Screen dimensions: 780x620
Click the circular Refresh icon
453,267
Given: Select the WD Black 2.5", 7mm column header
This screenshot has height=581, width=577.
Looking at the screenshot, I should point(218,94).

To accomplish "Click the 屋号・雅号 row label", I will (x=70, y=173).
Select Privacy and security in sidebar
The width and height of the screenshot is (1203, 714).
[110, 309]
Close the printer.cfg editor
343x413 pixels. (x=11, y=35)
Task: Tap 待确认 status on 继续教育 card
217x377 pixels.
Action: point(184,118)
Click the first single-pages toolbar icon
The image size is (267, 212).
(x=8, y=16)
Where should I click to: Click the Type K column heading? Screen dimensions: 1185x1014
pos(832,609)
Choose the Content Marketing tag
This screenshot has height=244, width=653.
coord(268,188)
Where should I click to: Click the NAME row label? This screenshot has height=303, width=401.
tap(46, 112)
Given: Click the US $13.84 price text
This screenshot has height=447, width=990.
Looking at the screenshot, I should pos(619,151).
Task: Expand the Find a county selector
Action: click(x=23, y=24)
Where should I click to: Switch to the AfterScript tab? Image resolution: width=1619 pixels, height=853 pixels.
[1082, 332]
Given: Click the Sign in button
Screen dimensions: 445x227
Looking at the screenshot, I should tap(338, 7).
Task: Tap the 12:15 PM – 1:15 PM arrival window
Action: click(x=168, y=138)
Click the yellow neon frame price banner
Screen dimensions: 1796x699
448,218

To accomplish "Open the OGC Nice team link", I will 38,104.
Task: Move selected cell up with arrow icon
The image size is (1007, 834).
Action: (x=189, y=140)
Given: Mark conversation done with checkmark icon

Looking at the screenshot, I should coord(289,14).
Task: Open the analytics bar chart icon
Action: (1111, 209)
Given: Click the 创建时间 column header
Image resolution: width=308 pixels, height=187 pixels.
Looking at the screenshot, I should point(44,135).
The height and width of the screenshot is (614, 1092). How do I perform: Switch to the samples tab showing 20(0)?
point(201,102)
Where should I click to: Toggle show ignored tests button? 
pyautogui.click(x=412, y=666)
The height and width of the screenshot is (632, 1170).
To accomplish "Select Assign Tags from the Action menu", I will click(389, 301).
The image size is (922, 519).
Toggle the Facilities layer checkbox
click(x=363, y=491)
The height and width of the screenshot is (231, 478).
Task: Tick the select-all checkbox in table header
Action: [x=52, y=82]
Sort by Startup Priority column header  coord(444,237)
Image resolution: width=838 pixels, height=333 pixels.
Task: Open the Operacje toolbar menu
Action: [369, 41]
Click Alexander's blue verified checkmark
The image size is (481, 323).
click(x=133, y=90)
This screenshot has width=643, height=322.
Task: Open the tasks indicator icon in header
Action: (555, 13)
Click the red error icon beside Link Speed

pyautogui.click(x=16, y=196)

**Aim:**
Return these lines unchanged.

**Response to the exercise:**
Screen dimensions: 780x620
Click the circular Refresh icon
453,267
Given: Select the WD Black 2.5", 7mm column header
This screenshot has height=581, width=577.
Looking at the screenshot, I should point(218,94).

To accomplish "Click the 屋号・雅号 row label", I will (x=70, y=173).
Select Privacy and security in sidebar
The width and height of the screenshot is (1203, 714).
[110, 309]
Close the printer.cfg editor
343x413 pixels. (x=11, y=35)
Task: Tap 待确认 status on 继续教育 card
217x377 pixels.
Action: point(184,118)
Click the first single-pages toolbar icon
The image size is (267, 212).
(x=8, y=16)
Where should I click to: Click the Type K column heading? Screen dimensions: 1185x1014
pos(832,609)
Choose the Content Marketing tag
This screenshot has height=244, width=653.
coord(268,188)
Where should I click to: Click the NAME row label? This screenshot has height=303, width=401.
tap(46, 112)
Given: Click the US $13.84 price text
This screenshot has height=447, width=990.
Looking at the screenshot, I should pos(619,151).
Task: Expand the Find a county selector
Action: click(x=23, y=24)
Where should I click to: Switch to the AfterScript tab? Image resolution: width=1619 pixels, height=853 pixels.
[1082, 332]
Given: Click the Sign in button
Screen dimensions: 445x227
Looking at the screenshot, I should tap(338, 7).
Task: Tap the 12:15 PM – 1:15 PM arrival window
Action: click(x=168, y=138)
Click the yellow neon frame price banner
Screen dimensions: 1796x699
448,218

To accomplish "Open the OGC Nice team link", I will 38,104.
Task: Move selected cell up with arrow icon
The image size is (1007, 834).
Action: (x=189, y=140)
Given: Mark conversation done with checkmark icon

Looking at the screenshot, I should coord(289,14).
Task: Open the analytics bar chart icon
Action: (1111, 209)
Given: Click the 创建时间 column header
Image resolution: width=308 pixels, height=187 pixels.
Looking at the screenshot, I should point(44,135).
The height and width of the screenshot is (614, 1092). How do I perform: Switch to the samples tab showing 20(0)?
point(201,102)
Where should I click to: Toggle show ignored tests button? 
pyautogui.click(x=412, y=666)
The height and width of the screenshot is (632, 1170).
To accomplish "Select Assign Tags from the Action menu", I will click(389, 301).
The image size is (922, 519).
Toggle the Facilities layer checkbox
click(x=363, y=491)
The height and width of the screenshot is (231, 478).
Task: Tick the select-all checkbox in table header
Action: [x=52, y=82]
Sort by Startup Priority column header  coord(444,237)
Image resolution: width=838 pixels, height=333 pixels.
Task: Open the Operacje toolbar menu
Action: [369, 41]
Click Alexander's blue verified checkmark
The image size is (481, 323).
click(x=133, y=90)
This screenshot has width=643, height=322.
Task: Open the tasks indicator icon in header
Action: (555, 13)
Click the red error icon beside Link Speed

pyautogui.click(x=16, y=196)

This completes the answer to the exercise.